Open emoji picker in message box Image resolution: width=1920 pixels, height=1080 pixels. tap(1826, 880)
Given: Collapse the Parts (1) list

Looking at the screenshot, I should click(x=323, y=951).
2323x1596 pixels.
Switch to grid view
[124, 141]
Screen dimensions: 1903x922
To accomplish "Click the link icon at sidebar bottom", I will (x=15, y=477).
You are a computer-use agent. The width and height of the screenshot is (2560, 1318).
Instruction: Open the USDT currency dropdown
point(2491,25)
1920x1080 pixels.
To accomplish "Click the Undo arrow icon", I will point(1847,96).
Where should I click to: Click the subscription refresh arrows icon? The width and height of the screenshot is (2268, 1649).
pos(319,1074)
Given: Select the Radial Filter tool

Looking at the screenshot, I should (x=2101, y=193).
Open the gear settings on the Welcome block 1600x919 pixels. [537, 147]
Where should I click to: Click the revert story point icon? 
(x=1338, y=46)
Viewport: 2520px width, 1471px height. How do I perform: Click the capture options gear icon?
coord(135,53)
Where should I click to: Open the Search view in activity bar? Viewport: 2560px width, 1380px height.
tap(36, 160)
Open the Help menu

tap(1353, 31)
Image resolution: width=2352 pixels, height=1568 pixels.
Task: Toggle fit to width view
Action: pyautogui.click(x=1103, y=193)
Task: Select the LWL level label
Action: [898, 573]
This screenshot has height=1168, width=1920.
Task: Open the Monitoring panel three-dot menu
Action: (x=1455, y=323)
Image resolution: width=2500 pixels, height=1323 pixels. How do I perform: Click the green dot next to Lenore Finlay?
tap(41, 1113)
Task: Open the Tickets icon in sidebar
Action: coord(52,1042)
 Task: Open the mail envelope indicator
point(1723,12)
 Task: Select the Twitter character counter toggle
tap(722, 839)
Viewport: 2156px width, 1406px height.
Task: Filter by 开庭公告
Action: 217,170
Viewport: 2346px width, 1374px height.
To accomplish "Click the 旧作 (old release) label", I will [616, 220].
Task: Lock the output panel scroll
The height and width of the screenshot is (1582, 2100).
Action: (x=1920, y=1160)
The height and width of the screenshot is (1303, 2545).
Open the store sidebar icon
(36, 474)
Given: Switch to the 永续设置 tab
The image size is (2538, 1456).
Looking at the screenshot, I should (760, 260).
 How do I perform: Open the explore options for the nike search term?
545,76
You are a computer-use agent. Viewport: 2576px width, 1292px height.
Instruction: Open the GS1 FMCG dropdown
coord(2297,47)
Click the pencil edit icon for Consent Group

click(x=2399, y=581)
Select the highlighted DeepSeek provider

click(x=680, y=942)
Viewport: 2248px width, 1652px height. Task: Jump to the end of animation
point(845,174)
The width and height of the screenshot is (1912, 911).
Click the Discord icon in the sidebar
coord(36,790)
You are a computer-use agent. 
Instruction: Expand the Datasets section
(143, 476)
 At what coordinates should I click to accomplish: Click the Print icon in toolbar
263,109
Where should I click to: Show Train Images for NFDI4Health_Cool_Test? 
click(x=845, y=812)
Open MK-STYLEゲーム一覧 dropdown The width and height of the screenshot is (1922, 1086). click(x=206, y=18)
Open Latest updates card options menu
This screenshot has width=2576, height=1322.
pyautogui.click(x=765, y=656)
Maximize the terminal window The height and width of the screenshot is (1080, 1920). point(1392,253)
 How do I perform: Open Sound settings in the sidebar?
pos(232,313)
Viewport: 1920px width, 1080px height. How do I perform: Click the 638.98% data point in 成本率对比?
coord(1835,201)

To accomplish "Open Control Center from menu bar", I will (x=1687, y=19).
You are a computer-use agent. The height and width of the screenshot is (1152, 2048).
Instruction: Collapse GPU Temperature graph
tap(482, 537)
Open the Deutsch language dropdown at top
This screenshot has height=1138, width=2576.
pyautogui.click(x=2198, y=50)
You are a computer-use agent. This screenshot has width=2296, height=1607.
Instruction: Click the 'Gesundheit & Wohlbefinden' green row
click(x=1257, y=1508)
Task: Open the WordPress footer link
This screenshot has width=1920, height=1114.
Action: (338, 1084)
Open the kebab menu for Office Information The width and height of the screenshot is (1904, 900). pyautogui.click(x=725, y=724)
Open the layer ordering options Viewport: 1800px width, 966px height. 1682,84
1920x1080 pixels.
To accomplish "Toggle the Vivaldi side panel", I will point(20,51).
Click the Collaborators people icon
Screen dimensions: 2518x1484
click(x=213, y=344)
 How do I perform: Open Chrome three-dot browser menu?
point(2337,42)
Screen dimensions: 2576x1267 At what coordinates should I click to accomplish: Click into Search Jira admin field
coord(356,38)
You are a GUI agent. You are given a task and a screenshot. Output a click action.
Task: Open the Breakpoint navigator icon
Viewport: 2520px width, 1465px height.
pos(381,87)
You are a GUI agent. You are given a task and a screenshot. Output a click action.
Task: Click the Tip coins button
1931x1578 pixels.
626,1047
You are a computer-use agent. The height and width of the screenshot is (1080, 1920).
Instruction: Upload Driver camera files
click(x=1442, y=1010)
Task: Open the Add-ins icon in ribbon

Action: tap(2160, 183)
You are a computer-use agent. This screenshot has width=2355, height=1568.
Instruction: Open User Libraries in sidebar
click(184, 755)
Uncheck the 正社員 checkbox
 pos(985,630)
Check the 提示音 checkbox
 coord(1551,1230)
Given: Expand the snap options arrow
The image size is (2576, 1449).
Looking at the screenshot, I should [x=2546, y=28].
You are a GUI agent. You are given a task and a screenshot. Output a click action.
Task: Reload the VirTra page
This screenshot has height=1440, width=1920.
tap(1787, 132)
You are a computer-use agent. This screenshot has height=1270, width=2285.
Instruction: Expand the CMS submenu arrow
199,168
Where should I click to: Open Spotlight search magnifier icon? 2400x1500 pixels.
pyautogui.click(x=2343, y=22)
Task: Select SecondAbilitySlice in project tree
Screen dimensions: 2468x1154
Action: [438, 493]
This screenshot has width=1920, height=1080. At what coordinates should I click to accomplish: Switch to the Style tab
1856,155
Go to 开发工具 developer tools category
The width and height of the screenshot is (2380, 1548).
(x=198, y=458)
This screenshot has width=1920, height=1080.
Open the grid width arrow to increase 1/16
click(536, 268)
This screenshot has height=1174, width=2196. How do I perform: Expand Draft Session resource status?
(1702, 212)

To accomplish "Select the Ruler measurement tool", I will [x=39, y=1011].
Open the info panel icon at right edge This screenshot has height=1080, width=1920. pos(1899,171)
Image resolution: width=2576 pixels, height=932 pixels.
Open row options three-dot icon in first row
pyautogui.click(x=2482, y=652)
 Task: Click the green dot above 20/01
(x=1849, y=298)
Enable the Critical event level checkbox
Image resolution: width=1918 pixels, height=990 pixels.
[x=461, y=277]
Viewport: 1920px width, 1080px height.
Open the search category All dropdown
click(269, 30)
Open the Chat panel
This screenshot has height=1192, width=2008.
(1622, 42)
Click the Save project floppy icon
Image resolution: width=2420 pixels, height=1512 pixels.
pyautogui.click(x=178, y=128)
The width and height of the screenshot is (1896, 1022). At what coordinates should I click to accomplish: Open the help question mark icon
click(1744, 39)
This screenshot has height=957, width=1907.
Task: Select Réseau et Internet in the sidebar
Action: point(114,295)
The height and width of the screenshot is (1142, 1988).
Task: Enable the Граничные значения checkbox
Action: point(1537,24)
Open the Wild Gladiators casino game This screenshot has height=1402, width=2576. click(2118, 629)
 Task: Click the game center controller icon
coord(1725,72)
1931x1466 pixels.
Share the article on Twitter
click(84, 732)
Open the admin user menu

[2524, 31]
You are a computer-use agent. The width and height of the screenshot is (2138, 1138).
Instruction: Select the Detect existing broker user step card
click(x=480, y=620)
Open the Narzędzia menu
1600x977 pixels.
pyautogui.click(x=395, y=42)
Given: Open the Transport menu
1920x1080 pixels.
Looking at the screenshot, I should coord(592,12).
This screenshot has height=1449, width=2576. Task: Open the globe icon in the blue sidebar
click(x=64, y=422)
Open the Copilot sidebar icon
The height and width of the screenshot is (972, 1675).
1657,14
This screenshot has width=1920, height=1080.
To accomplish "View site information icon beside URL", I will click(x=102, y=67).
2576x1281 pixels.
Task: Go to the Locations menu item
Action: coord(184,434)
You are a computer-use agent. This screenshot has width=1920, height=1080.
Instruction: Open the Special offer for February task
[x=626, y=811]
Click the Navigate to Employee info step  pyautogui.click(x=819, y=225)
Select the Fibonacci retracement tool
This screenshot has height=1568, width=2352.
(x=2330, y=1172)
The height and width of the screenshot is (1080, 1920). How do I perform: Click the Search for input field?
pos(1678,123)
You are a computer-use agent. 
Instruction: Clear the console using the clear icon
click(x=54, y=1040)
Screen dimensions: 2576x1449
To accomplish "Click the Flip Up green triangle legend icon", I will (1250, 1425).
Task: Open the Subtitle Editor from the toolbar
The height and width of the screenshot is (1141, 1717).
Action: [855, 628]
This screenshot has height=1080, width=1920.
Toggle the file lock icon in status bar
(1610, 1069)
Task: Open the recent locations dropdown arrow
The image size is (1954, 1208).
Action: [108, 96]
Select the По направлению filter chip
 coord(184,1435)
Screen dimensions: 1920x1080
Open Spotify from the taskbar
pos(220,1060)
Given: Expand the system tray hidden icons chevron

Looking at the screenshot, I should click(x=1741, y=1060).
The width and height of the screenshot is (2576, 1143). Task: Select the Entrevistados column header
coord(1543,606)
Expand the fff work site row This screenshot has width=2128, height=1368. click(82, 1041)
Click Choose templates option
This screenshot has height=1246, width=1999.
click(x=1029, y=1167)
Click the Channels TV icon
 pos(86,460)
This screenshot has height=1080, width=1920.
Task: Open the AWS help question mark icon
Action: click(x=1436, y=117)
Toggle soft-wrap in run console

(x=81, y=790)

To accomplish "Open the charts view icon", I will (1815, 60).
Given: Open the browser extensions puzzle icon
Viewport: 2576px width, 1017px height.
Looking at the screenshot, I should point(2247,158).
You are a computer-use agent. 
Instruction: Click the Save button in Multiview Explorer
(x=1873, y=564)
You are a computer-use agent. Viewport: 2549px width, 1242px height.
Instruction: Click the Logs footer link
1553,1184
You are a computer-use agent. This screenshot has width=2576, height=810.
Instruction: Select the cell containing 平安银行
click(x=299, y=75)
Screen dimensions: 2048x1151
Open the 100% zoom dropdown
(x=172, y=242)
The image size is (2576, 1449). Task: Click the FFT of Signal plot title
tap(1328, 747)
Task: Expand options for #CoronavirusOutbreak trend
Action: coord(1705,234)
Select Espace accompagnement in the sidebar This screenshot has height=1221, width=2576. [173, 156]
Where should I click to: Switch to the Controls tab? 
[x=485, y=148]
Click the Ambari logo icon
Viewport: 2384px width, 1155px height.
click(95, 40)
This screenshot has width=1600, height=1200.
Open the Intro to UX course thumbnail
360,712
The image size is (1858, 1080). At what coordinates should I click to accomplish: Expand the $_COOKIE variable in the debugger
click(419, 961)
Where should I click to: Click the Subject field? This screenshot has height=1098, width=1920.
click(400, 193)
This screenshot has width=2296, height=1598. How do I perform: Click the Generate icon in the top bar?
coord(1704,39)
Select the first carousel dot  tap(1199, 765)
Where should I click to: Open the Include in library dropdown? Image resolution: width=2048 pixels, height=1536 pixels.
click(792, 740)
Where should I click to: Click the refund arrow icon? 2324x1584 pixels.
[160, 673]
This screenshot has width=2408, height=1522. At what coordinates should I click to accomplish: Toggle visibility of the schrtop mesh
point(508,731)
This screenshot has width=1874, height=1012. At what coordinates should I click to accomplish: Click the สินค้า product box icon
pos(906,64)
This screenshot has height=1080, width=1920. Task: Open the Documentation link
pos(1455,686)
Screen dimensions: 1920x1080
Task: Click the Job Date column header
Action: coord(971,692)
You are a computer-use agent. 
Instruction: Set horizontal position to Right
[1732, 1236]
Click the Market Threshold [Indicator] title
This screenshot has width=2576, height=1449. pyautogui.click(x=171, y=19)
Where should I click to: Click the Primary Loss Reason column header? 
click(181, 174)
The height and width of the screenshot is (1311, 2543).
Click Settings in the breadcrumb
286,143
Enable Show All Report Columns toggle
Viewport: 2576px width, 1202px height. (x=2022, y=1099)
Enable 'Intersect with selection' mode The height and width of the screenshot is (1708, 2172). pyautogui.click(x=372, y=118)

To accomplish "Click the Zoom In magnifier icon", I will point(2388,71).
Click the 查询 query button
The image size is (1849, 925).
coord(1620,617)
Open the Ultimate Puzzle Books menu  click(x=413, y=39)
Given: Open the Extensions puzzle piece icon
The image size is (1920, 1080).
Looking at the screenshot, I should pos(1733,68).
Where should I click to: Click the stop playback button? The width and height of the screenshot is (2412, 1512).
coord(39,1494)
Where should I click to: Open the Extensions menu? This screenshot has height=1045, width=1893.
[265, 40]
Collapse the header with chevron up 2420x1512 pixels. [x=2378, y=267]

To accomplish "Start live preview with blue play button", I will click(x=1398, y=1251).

TASK:
From the line holding "Where should I click to: Open the Include" down to the last line of the records above, restate each line exactly as written.

TASK ANSWER:
Where should I click to: Open the Include in library dropdown? Image resolution: width=2048 pixels, height=1536 pixels.
click(792, 740)
Where should I click to: Click the refund arrow icon? 2324x1584 pixels.
[160, 673]
This screenshot has width=2408, height=1522. At what coordinates should I click to accomplish: Toggle visibility of the schrtop mesh
point(508,731)
This screenshot has width=1874, height=1012. At what coordinates should I click to accomplish: Click the สินค้า product box icon
pos(906,64)
This screenshot has height=1080, width=1920. Task: Open the Documentation link
pos(1455,686)
Screen dimensions: 1920x1080
Task: Click the Job Date column header
Action: coord(971,692)
You are a computer-use agent. 
Instruction: Set horizontal position to Right
[1732, 1236]
Click the Market Threshold [Indicator] title
This screenshot has width=2576, height=1449. pyautogui.click(x=171, y=19)
Where should I click to: Click the Primary Loss Reason column header? 
click(181, 174)
The height and width of the screenshot is (1311, 2543).
Click Settings in the breadcrumb
286,143
Enable Show All Report Columns toggle
Viewport: 2576px width, 1202px height. (x=2022, y=1099)
Enable 'Intersect with selection' mode The height and width of the screenshot is (1708, 2172). pyautogui.click(x=372, y=118)

To accomplish "Click the Zoom In magnifier icon", I will point(2388,71).
Click the 查询 query button
The image size is (1849, 925).
coord(1620,617)
Open the Ultimate Puzzle Books menu  click(x=413, y=39)
Given: Open the Extensions puzzle piece icon
The image size is (1920, 1080).
Looking at the screenshot, I should pos(1733,68).
Where should I click to: Click the stop playback button? The width and height of the screenshot is (2412, 1512).
coord(39,1494)
Where should I click to: Open the Extensions menu? This screenshot has height=1045, width=1893.
[265, 40]
Collapse the header with chevron up 2420x1512 pixels. [x=2378, y=267]

To accomplish "Start live preview with blue play button", I will click(x=1398, y=1251).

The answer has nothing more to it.